The Gryffe Reservoirs, also spelled 'Gryfe', take their name from the River Gryffe, name deriving from the Gaelic garbh meaning "rough stream". are two reservoirs, known as Gryffe No. 1 and Gryffe No. 2, located in Inverclyde in the west central Lowlands of Scotland.

==Description==
The larger reservoir, Gryffe No. 1, is adjacent to Loch Thom with Gryffe No. 2 connecting immediately to the east. Together, they are occasionally known as Loch Gryffe. Both reservoirs are impounded by earthwork dams, No.1 has a surface area of 63.9 ha and No.2's area is 28.8 ha. The average depth of Gryffe No.2 is 5.2 m, the deepest point being near the wall of the dam where it is 10.4 m.

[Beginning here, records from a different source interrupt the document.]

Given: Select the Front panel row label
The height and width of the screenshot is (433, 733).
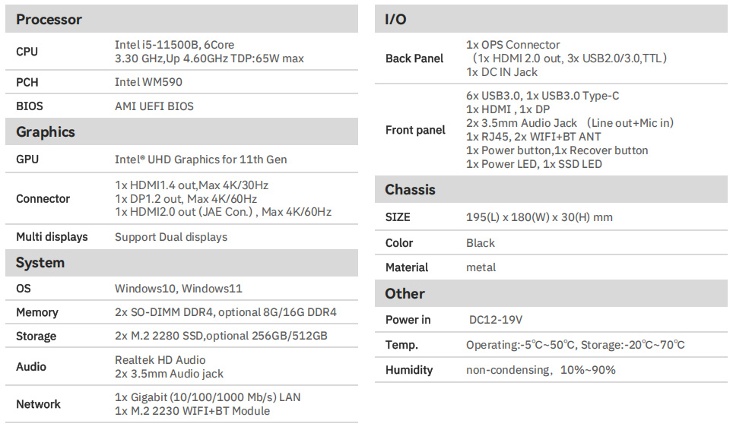Looking at the screenshot, I should (415, 131).
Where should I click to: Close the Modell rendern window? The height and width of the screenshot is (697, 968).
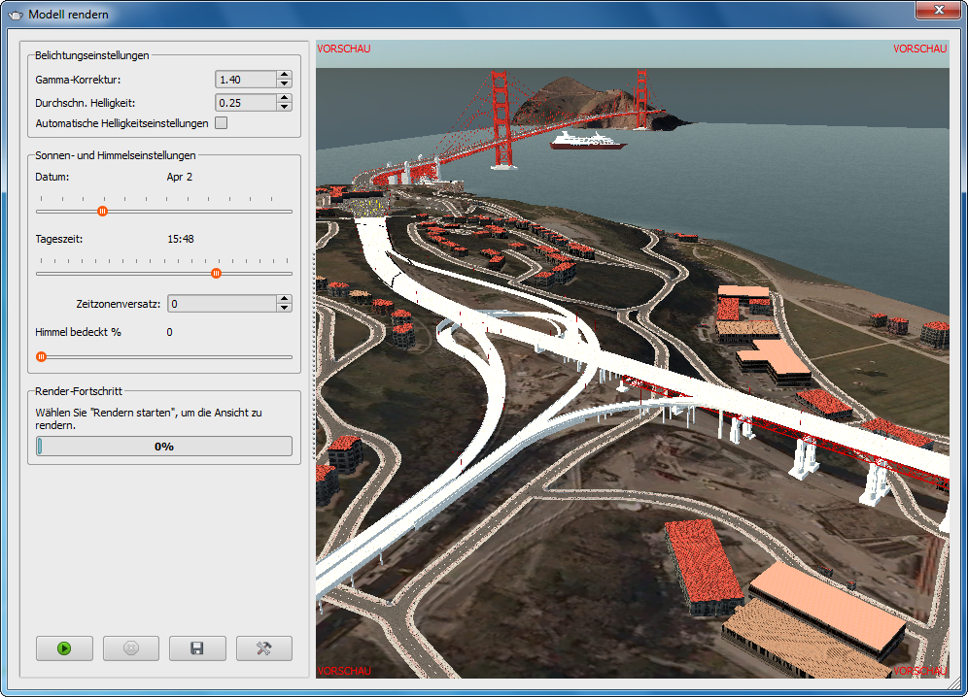[x=938, y=10]
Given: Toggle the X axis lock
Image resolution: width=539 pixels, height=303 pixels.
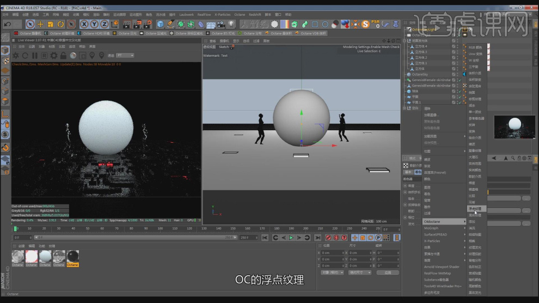Looking at the screenshot, I should tap(85, 24).
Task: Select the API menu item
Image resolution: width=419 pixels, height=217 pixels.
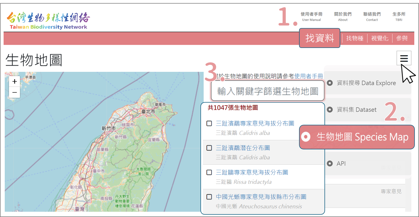Action: [341, 164]
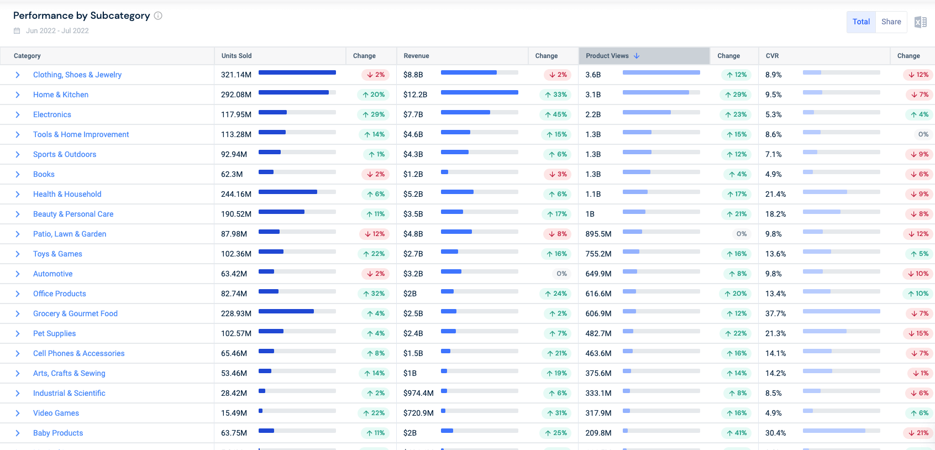Viewport: 935px width, 450px height.
Task: Expand the Clothing, Shoes & Jewelry row
Action: pos(18,75)
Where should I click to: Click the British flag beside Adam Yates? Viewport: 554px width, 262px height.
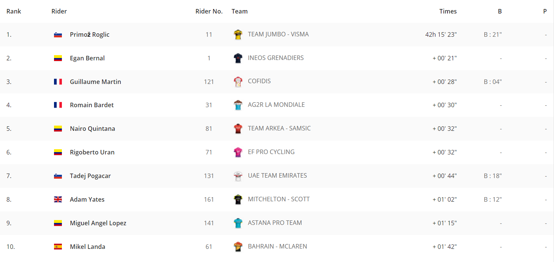click(x=58, y=200)
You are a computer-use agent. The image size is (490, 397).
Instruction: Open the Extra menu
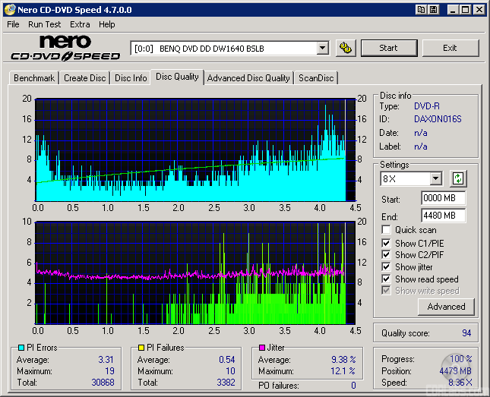click(80, 24)
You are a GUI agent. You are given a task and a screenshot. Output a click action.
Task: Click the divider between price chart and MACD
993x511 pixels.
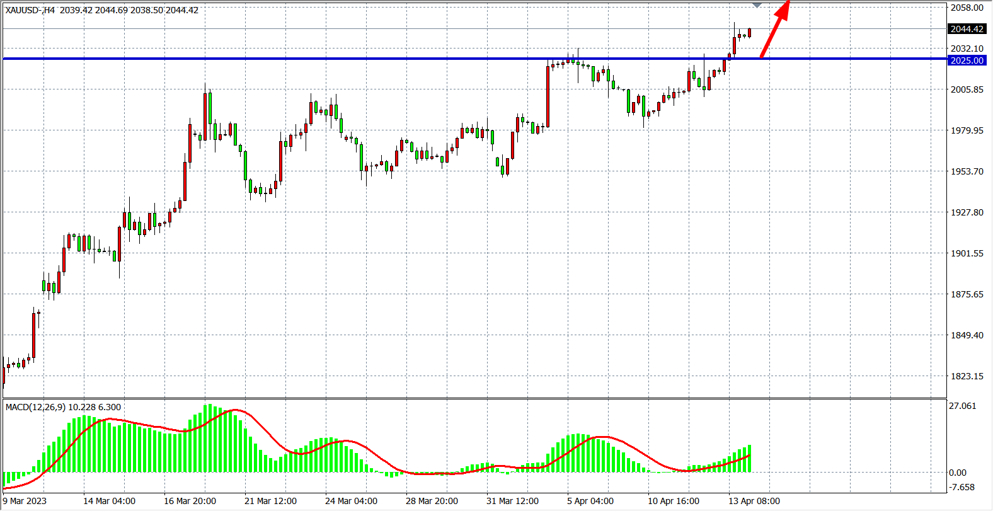pyautogui.click(x=473, y=398)
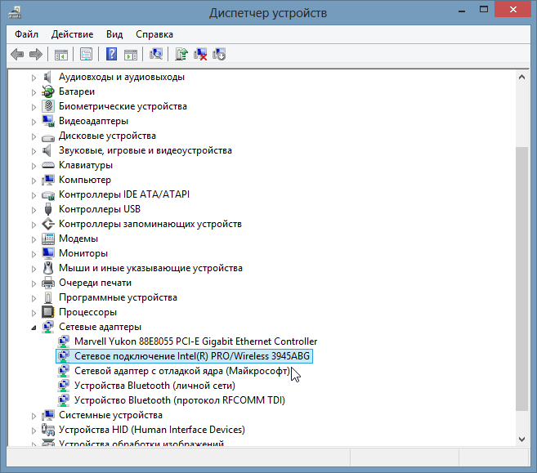537x473 pixels.
Task: Expand the Процессоры category
Action: 34,312
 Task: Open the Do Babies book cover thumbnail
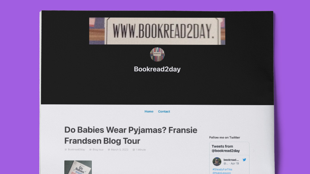(x=78, y=167)
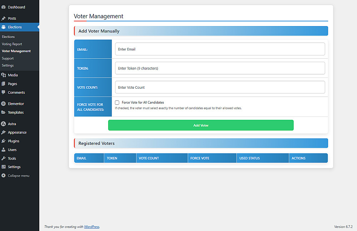Select the Media icon in sidebar
Image resolution: width=357 pixels, height=231 pixels.
click(x=4, y=75)
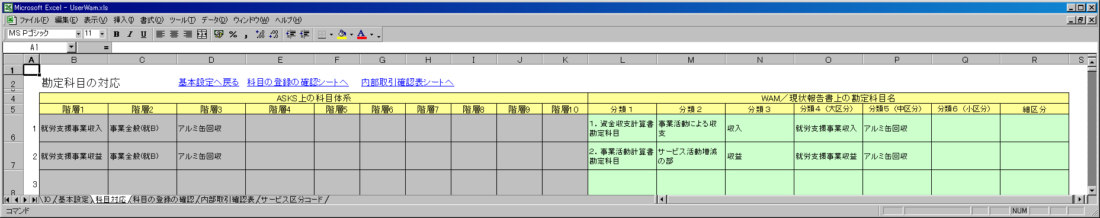
Task: Open the 書式 (Format) menu
Action: (x=152, y=20)
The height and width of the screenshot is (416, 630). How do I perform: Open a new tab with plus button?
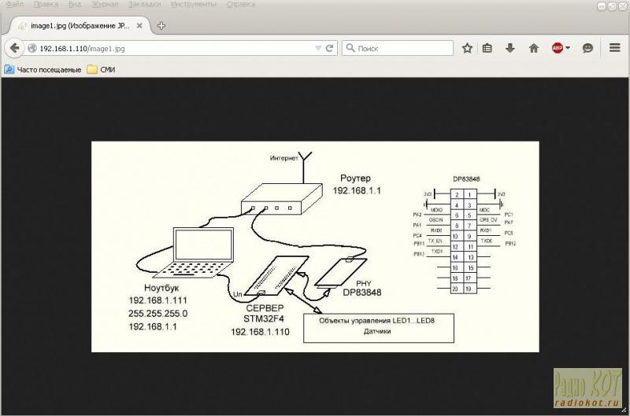pyautogui.click(x=161, y=26)
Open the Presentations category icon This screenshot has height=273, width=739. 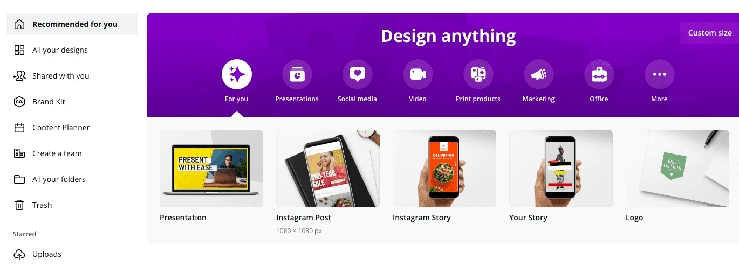297,74
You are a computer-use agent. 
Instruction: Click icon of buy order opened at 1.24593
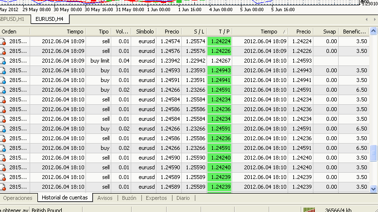(3, 70)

The reservoirs are fed from a stream rising on Creuch Hill. Their outflow, the Gryffe Water flows east into the valley of Strath Gryffe, joins with the Green Water to form the River Gryffe near Kilmacolm.

==History==
The Gryffe Reservoirs were constructed following an Act of Parliament in 1866 to improve the drinking water supply for the town of Greenock and its environs, the impetus for this was a typhus epidemic in 1864 that had resulted in the deaths of thousands of people in Greenock. Construction of the Gryffe Reservoir was completed in 1872 and it is still primarily used to provide Greenock with drinking water. The water is conveyed to Greenock in a tunnel, the route of which is marked with air shafts, which ends at the Whinhill Water Treatment Works. The reservoirs were originally run by the Greenock Water Trust but are now owned and managed by Scottish Water.

==Fishing==
There are fisheries on both reservoirs. One the lower reservoir, Gryfe No2. Fishing is only allowed from the bank and the water is stocked with farmed brown trout which are larger than the wild brown trout which can also be found in the loch. On the upper reservoir, Gryfe No1, fishing is controlled by the Dunrod Angling Club. The water has a head of natural brown trout which is occasionally supplemented by stocking.